How do you control exposure with a barrel lens especially if you want to use a lens wide open? Late in the day?
Steve
How do you control exposure with a barrel lens especially if you want to use a lens wide open? Late in the day?
Steve
Hopefully by buying a shutter for the lens and installing it! Alas, one of my favorite lenses is a barrel tessar that I haven't bought a shutter for yet, so I use relatively slow film 8x10 like FP4 or ACROS, along with either a deep red 29 filter or deep blue 47, depending on what I'm trying to do with shadows. That typically
slows me down to 6 or 8 seconds, and allows the lenscap method of exposure. You obviously want a cap that can be removed quite easily but is also light tight.
I was shocked the first time I did this, because the negative came out completely sharp. A very stable camera and tripod too. Now that I've gotten better at it,
I pull some tricks like stationing the camera behind a tree as a windbreak, but shooting mixed scenes of wind-blown grass combined with immobile rocks etc.

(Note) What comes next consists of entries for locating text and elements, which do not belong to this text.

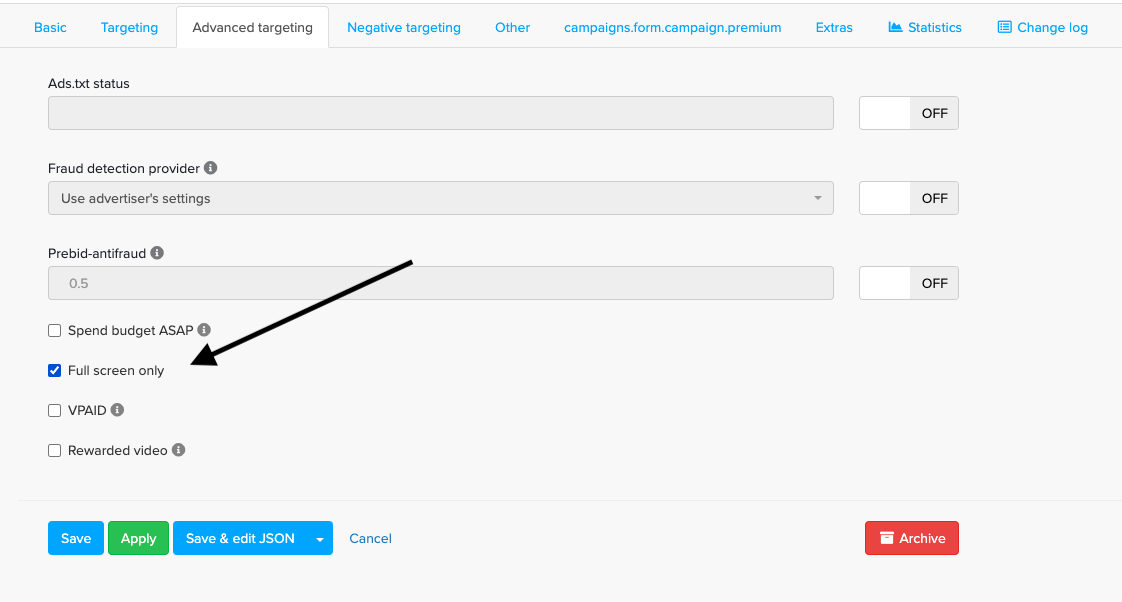This screenshot has width=1122, height=602.
Task: Enable the Spend budget ASAP checkbox
Action: (55, 331)
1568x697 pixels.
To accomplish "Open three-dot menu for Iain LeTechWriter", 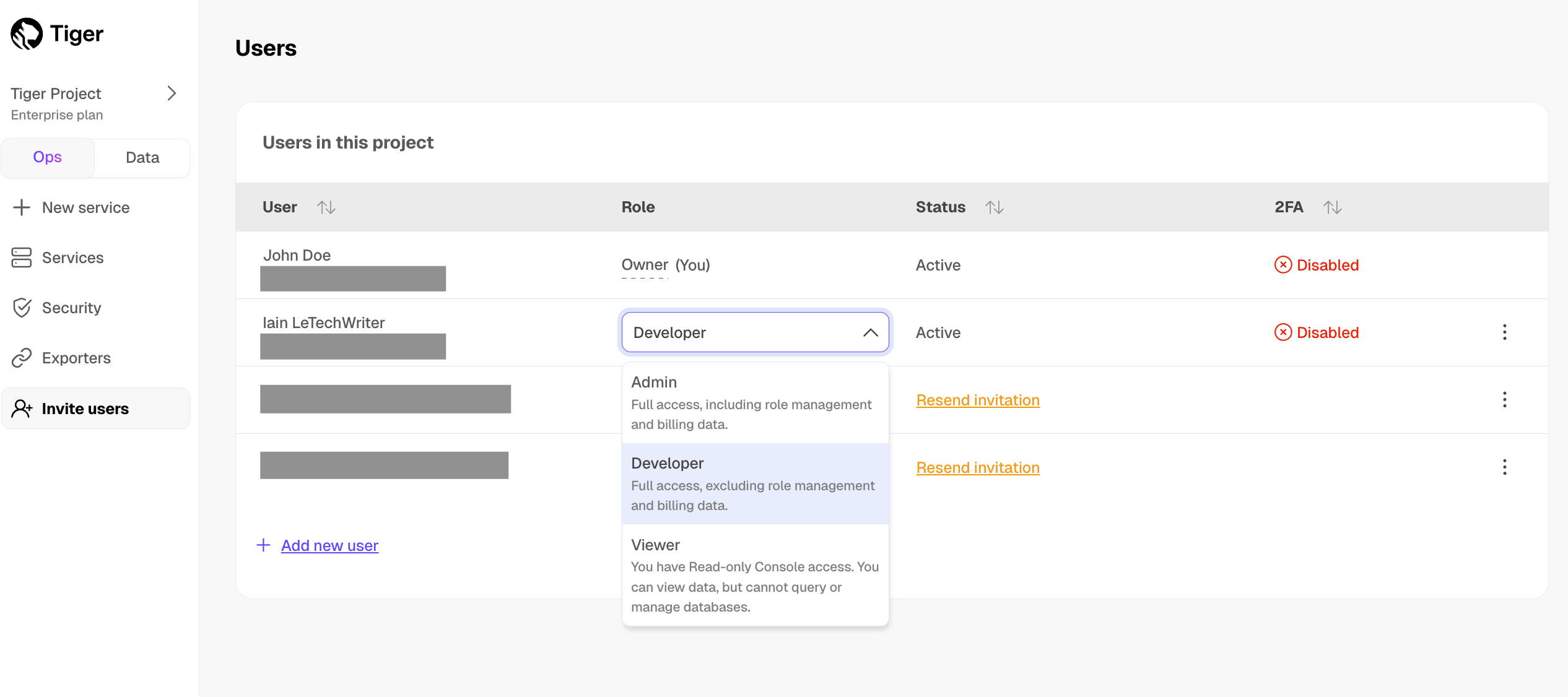I will [x=1504, y=332].
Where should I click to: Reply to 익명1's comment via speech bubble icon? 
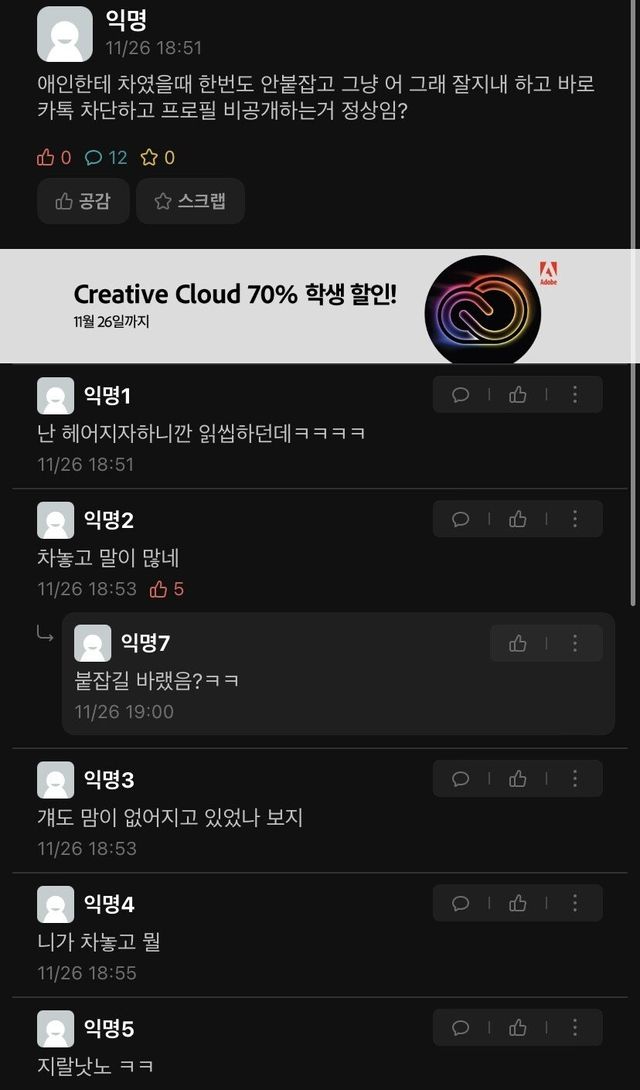(x=461, y=395)

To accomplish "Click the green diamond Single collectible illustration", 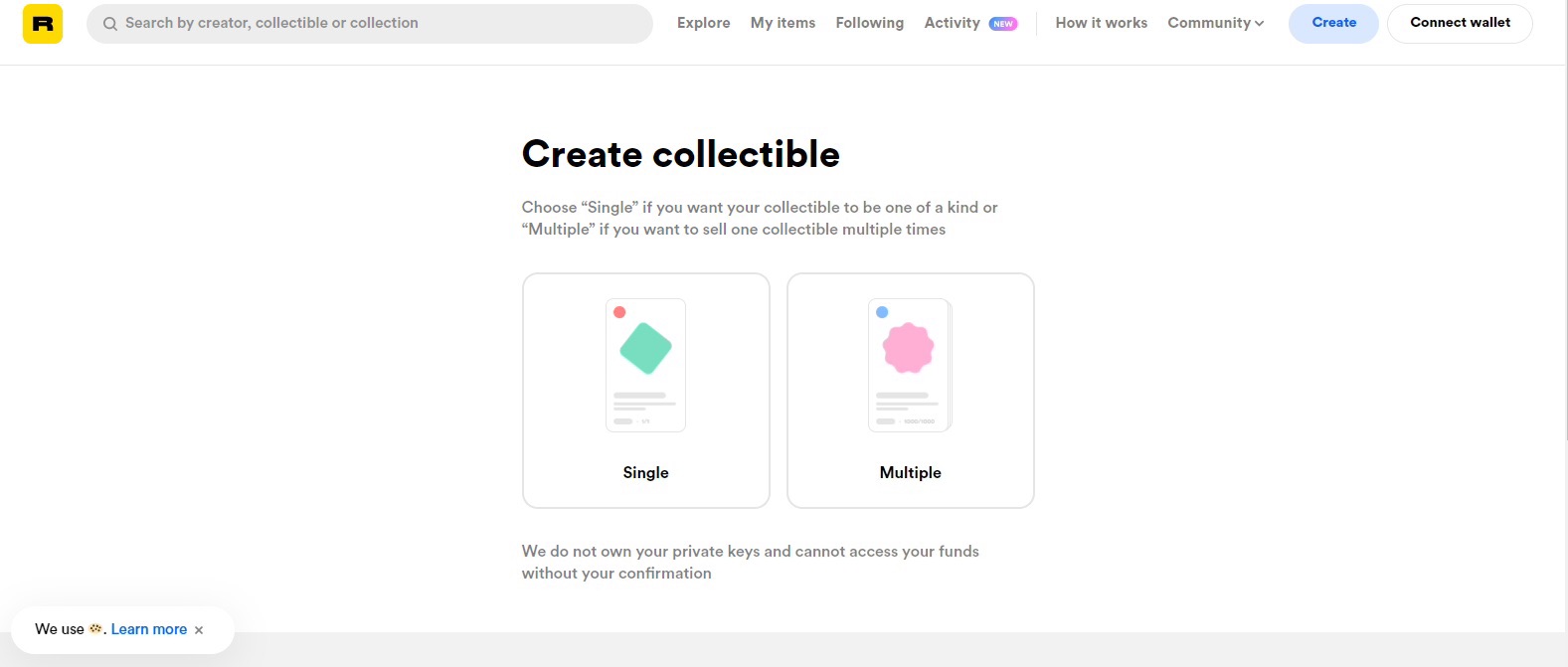I will click(645, 348).
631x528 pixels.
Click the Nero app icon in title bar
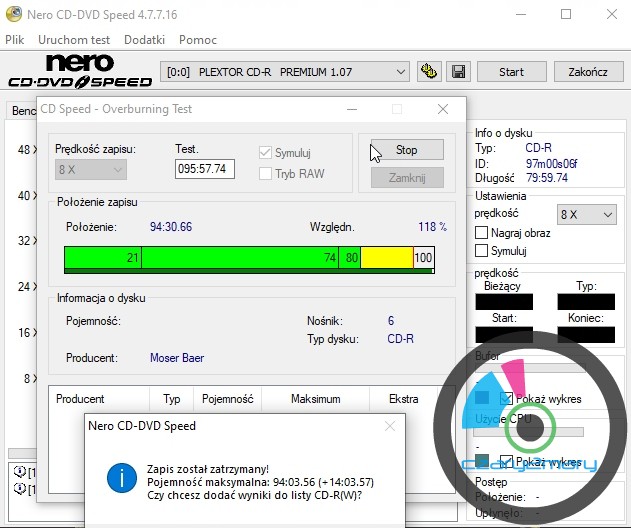(x=14, y=15)
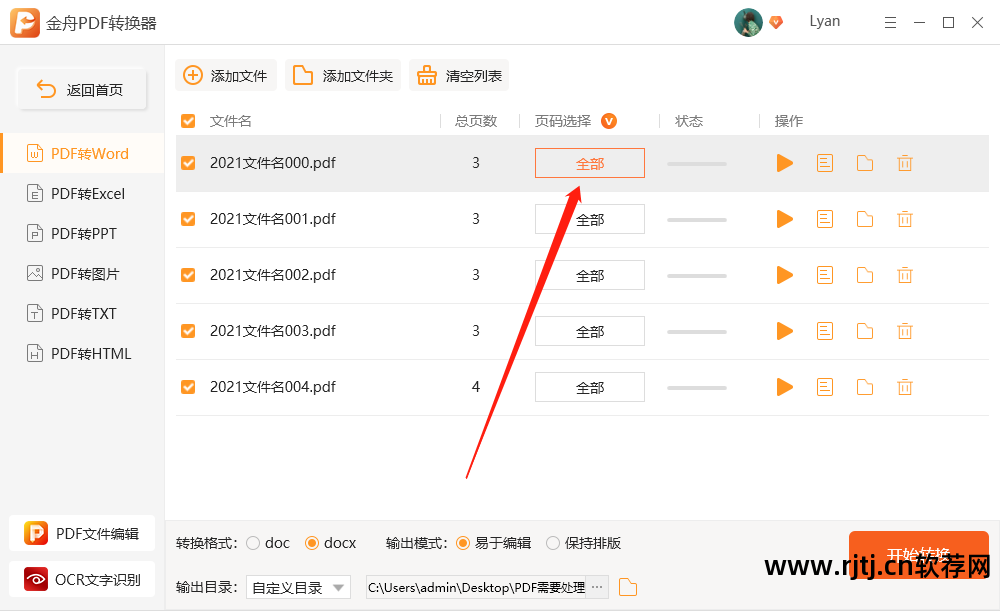Select the doc output format radio button
Image resolution: width=1000 pixels, height=612 pixels.
click(x=253, y=543)
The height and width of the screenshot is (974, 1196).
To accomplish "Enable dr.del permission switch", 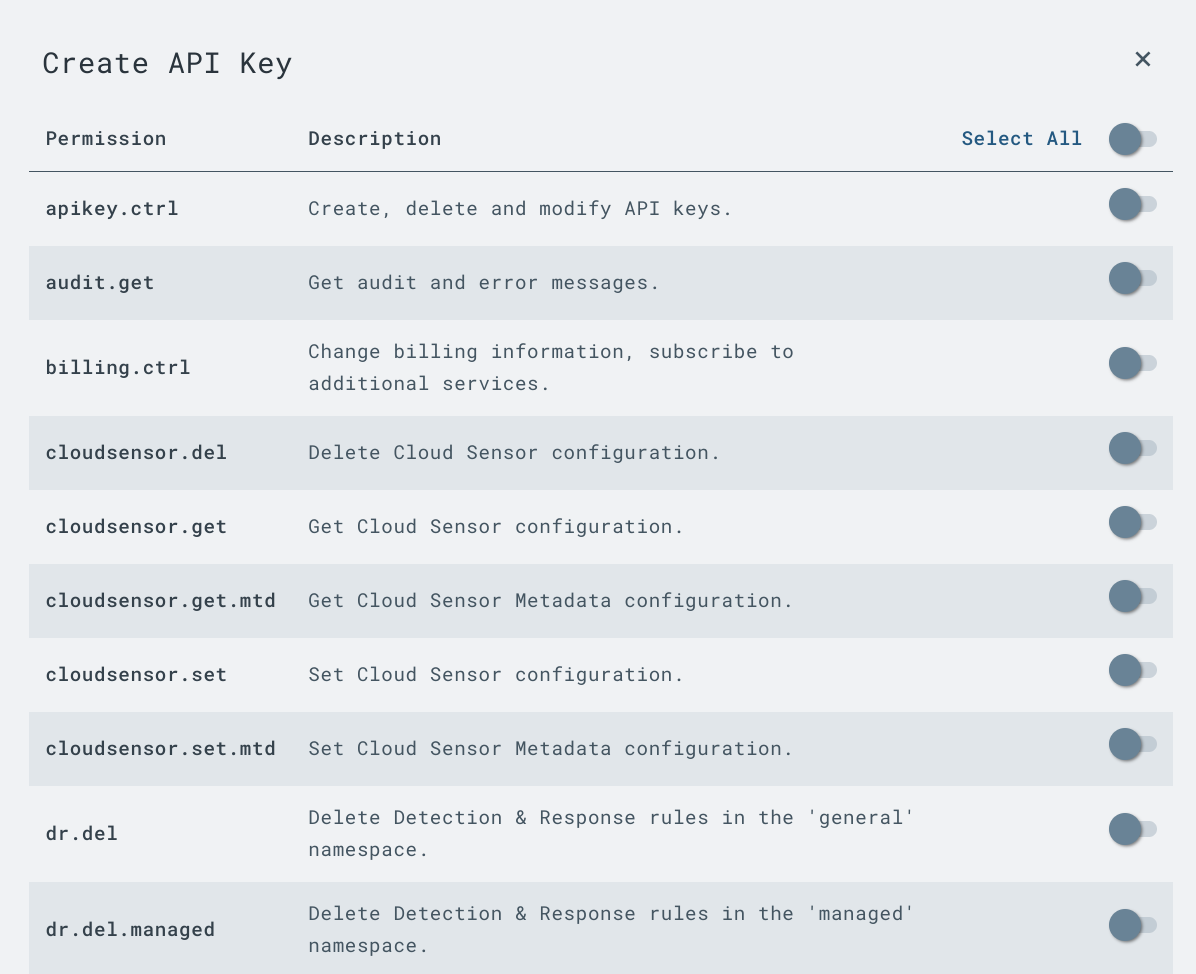I will click(x=1132, y=829).
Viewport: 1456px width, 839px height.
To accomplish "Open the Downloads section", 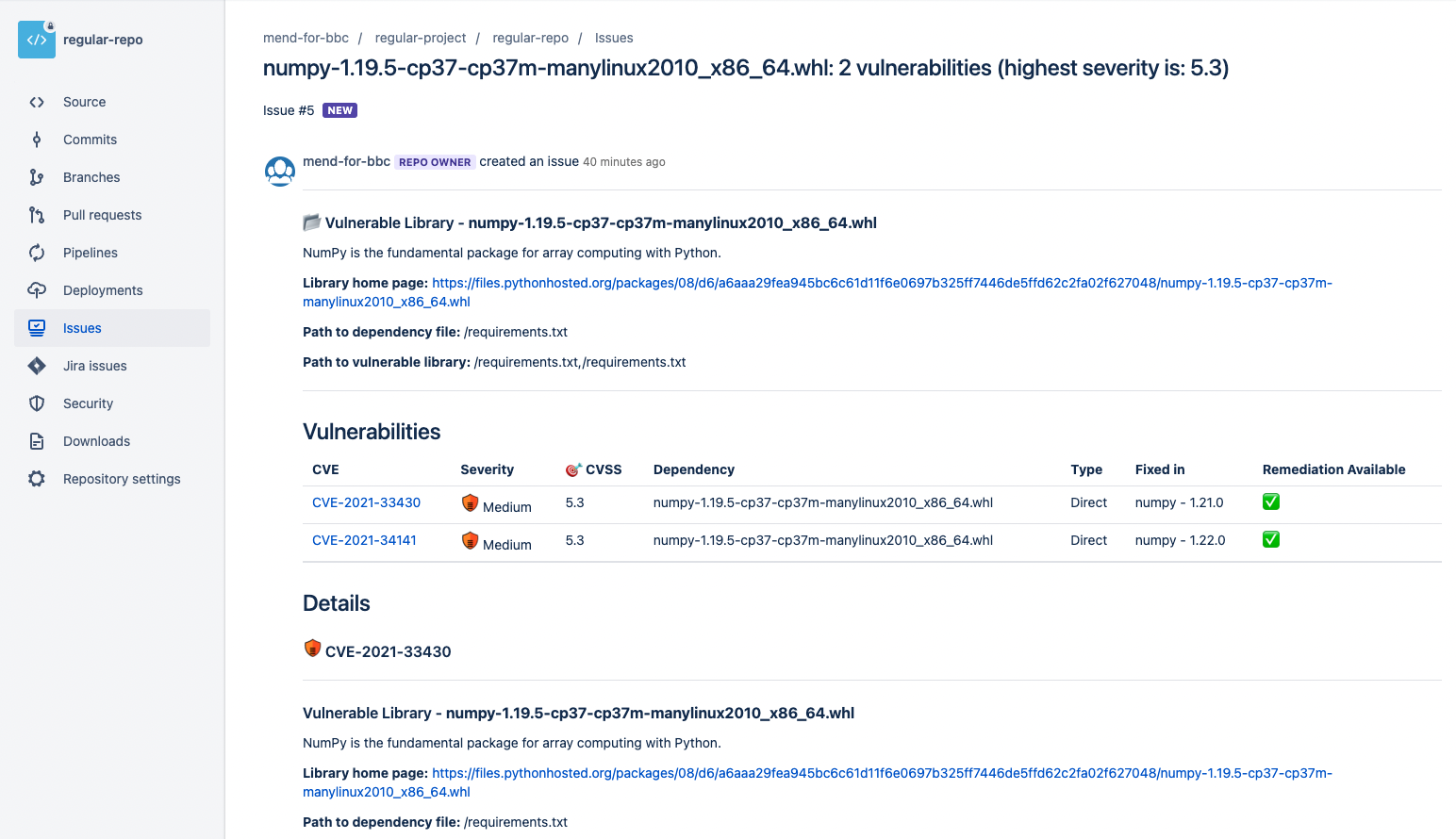I will (96, 441).
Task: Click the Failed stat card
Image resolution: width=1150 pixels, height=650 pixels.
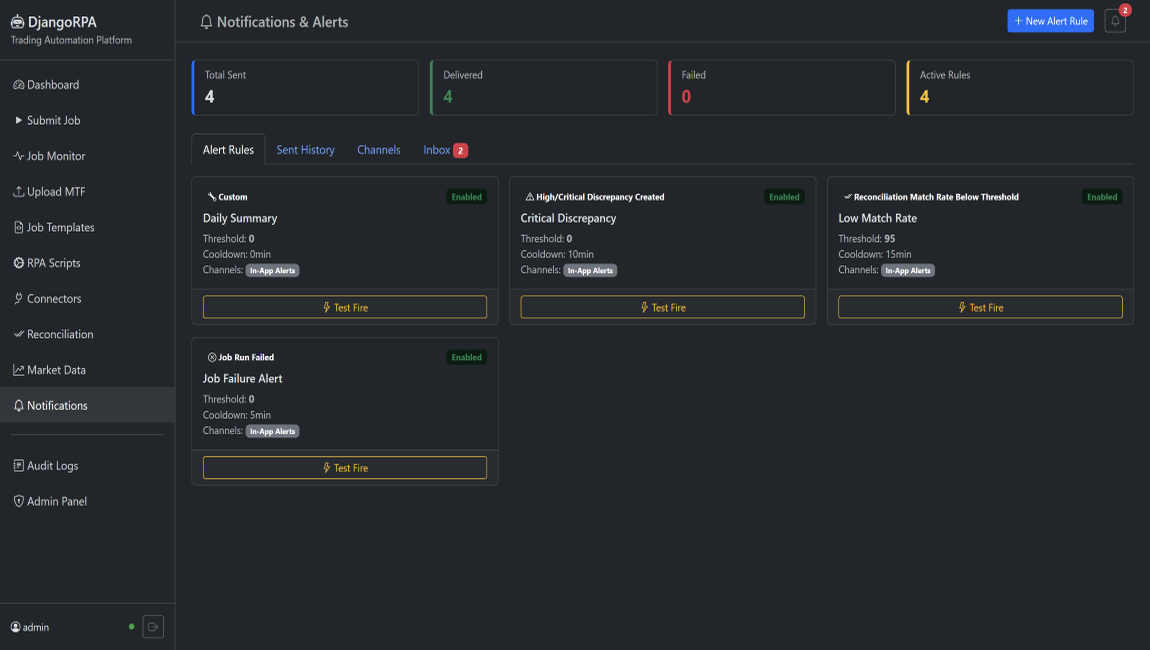Action: pyautogui.click(x=781, y=87)
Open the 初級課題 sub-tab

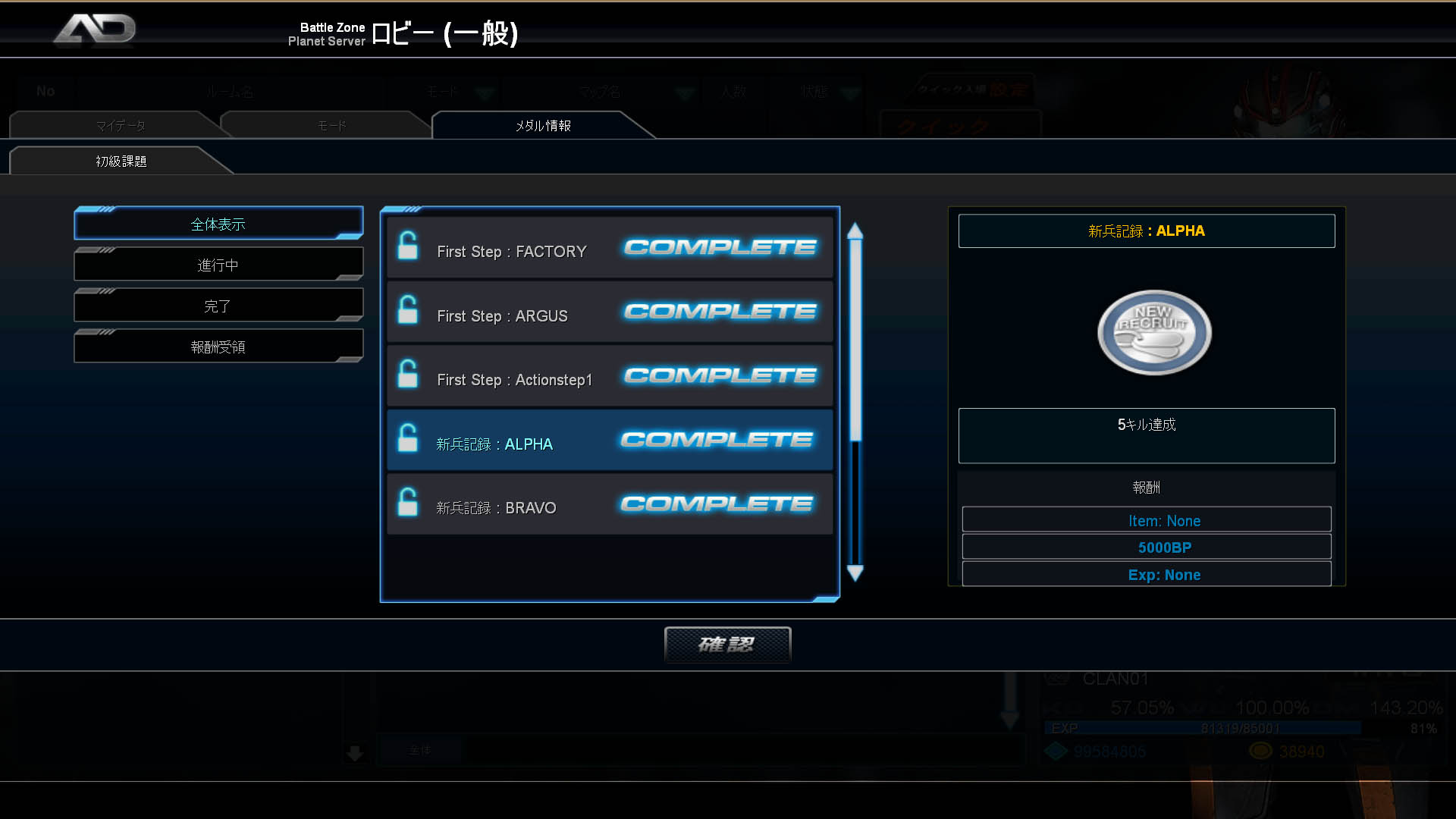[121, 161]
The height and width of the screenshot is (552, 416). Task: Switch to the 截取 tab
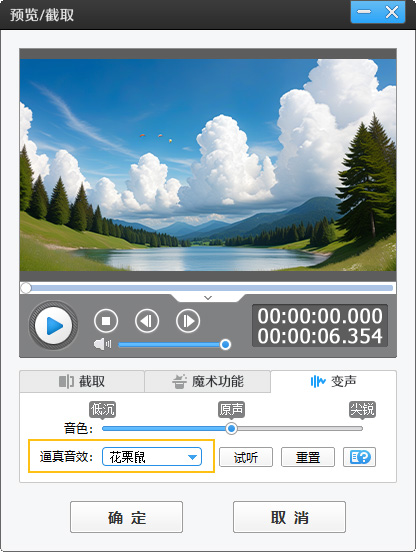click(x=82, y=381)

The blue filter opens up the shadows and sky much like old 19th C blue-sensitive films. One more toy in the toolbox.
Thanks,
Just got off the phone with Grimes, told me that the lens is too big for a shutter. They can make a flange and I will probably need to use a Packard shutter.
sinar shutter
packard shutter
camera with rear curtain shutter
neutral density filter
dark slide as shutter
I use something called a focal plane shutter and the f/stop of my choosing.
Nothing beats a great piece of glass!
I leave the digital work for the urologists and proctologists.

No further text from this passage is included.